- Genre: Reality television
- Country of origin: United States
- Original language: English
- No. of seasons: 3
- No. of episodes: 59

Production
- Executive producers: Jean-Michel Michenaud; Chris Cowan;
- Running time: 60 minutes
- Production company: Rocket Science Laboratories

Original release
- Network: Fox
- Release: July 20, 2004 – May 4, 2007

= Trading Spouses =

2004 reality television series

Trading Spouses: Meet Your New Mommy is an American reality television series broadcast by the Fox Broadcasting Company (Fox). The series ran for three seasons from July 20, 2004, to May 5, 2007. Each episode of Trading Spouses followed two families, often of different cultural or social backgrounds, who swapped mothers or fathers for a week. Both families were awarded $50,000, with the stipulation that the guest mother decides how her host family must spend the money.

The show shares a very similar format to Wife Swap (and its American remake). In 2004, ABC showcased their upcoming Wife Swap show including projections of its popularity. Weeks before the show's debut, Fox introduced Trading Spouses: Meet Your New Mommy. The producers of Wife Swap, RDF Media, claimed Fox stole their concept.

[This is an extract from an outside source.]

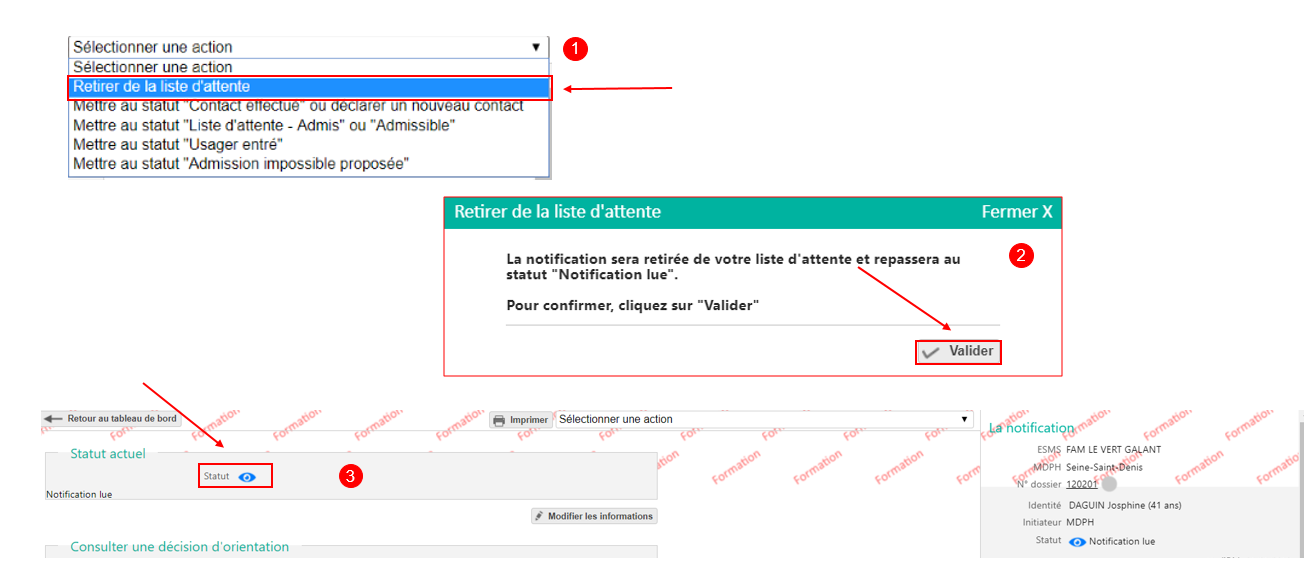Screen dimensions: 1310x571
Task: Click the "Consulter une décision d'orientation" heading
Action: click(179, 547)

The show completed airing its third season on May 3, 2007. On February 27, 2008, Fox announced that it had sold the rights to Trading Spouses: Meet Your New Mommy to CMT, effectively ending the series.

In 2005, Trading Spouses was one of several television programs cited in a class-action lawsuit filed by the Writers Guild of America concerning labor law violations.

==Reception==
Brian Lowry of Variety criticized the series, stating, "Trading Spouses is as cynical as its name — designed to stoke conflict and elicit well-orchestrated feelings of contempt or bemusement toward the key 'characters.'"

==Lawsuit==
On December 15, 2004, Fox and Rocket Science Laboratories were sued by RDF Media over allegations that Trading Spouses copied Wife Swap.

== D'Amico-Flisher/Perrin and Malone-Brown/Perrin ==
In November 2005, a two-part episode entitled D'Amico-Flisher/Perrin aired. In the episode, a Christian woman from Louisiana named Marguerite Perrin was staying with the New Age D'Amico-Flisher family in Massachusetts while hypnotherapist and radio talk-show host, Jeanne Marie D'Amico stayed with Perrin's family. Throughout the episode, Perrin became increasingly angry with the beliefs of the D'Amico-Flisher family due to viewing their beliefs as Satanic. Upon returning home, Perrin had an angry outburst due to her discomfort felt during her experience. The episode went viral and Perrin earned the nickname the "God Warrior" due to her calling herself this during her outburst. Due to her fame from her outburst, she made guest appearances on The Jay Leno Show and The Tyra Banks Show. During her appearance on The Jay Leno Show, Perrin was gifted a bobblehead in her likeness. Due to her fame, she returned to the show where she stayed in Florida with black activist family, the Malone-Browns. Throughout the episode, Perrin quarreled with the patriarch, Abasi Malone, on topics of race, politics, and social injustice.